Does anyone know if cases with a big “Used game – Thanks for shopping at Gamestop” sticker on the front are acceptable proofs-of-purchase?
I still wonder why people think any kind of DRM in any shape or form is acceptable after purchasing a game. Say whatever you want about EULA’s or whatever legal bullshit, the premise has always been that you pay to be able to play the game. Any hindrance to that merely punishes you for purchasing it legally. I find the whole “leasing a game” argument as disgusting as “intellectual property”.
Somehow people think that if piracy were to go away then companies would get rid of DRM. Maybe yes, maybe no, but guess what? It’s not going to go away, ever, so stop dreaming. Anyone backing up DRM by saying piracy causes DRM is basically saying that companies are “morally right” to punish customers for what pirates do (as pirates themselves are never hindered in the first place). Pirates aren’t forcing companies to implement DRM, they are directly competing with companies’ business models to produce products at a price people are willing to pay for.
DRM is just the incompetent byproduct of companies who think they can bully people into buying their game. It’s an unwillingness to adapt to what the market is telling you: people want to play games their own way, they want to play before they buy, and they’re not willing to pay if you’re going to shaft them. Anyone standing up for this idiotic approach is simply caught up in the fabrication that piracy is morally wrong.
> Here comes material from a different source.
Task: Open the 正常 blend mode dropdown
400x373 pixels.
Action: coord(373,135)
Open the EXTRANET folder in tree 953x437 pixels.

The whole idea of “lost sales” is a straw man when there’s no way you can prove people would’ve bought your game otherwise.
Look at the other side, piracy is the ultimate form of praise. Someone wants to copy you. Piracy can market your product better than you can, for fucking free. If your game is shit, no one will pirate it, or so few people will that it doesn’t really matter anyway. If you’re game is good, why not use as many channels to get it out there as possible? There’s tons of other examples of why piracy, even historically, has always pushed innovative ideas (printing press anyone?).
BTW I buy the games I like, including Bioshock, and hated the fucking DRM. So I bought it and played a pirated copy anyway.
Too little, too late. No Mass Effect, Sims 3, Spore, or Dragon Age for me, so I can still hold off on the new gaming rig. More money for me, yay!
It’s still a matter of principle. How can you say anything against a DRM scheme if you actually are pirating the game?
Terrible: Thats my point: You wont find the pirates bitching and moaning about DRM, because they dont have to put up with it in the first place!
The only people you will EVER hear complain about draconian measures like these are the honest folks who are being made to jump through the bulls**t hoops because they actually cared enough to buy the game legitimately!
“It's still a matter of principle. How can you say anything against a DRM scheme if you actually are pirating the game?”
What? Why can’t you talk about DRM if you’re pirating? That makes no sense. It doesn’t make you’re argument less valid if you pirated the game, on the contrary it probably makes the argument more valid. If you felt you had to pirate a game to avoid dealing with DRM then…?
Man, reading this stuff makes me ever so increasingly glad that most of the games I play on the computer still use ASCII for graphics – no DRM in ADOM or Nethack.
This is crap. I for one will not be buying Mass Effect for either the PC or my XBox 360 console. I’ve seen a friend playing it on the 360, and it looked interesting, but if this is how EA would treat me if I bought the PC version, then they’re not getting my hard-earned money at all. In fact, it’s doubtful I’ll be getting any EA games in the future, simply because of this.
This might not be the place to ask this, but this is an issue relevant to the discussion:
What about Steam?
See: in principle I have been opposed to this whole SecuROM thing, and have heard horror stories about Bioshock. However, I recently bought Bioshock through Steam and installed it and didn’t notice any problems at all. No confirmation codes (I chuckled in surprise when I installed Unreal Tourney 3 and it asked me for a code which Steam helpfully gave me in a pop-up window) or anything.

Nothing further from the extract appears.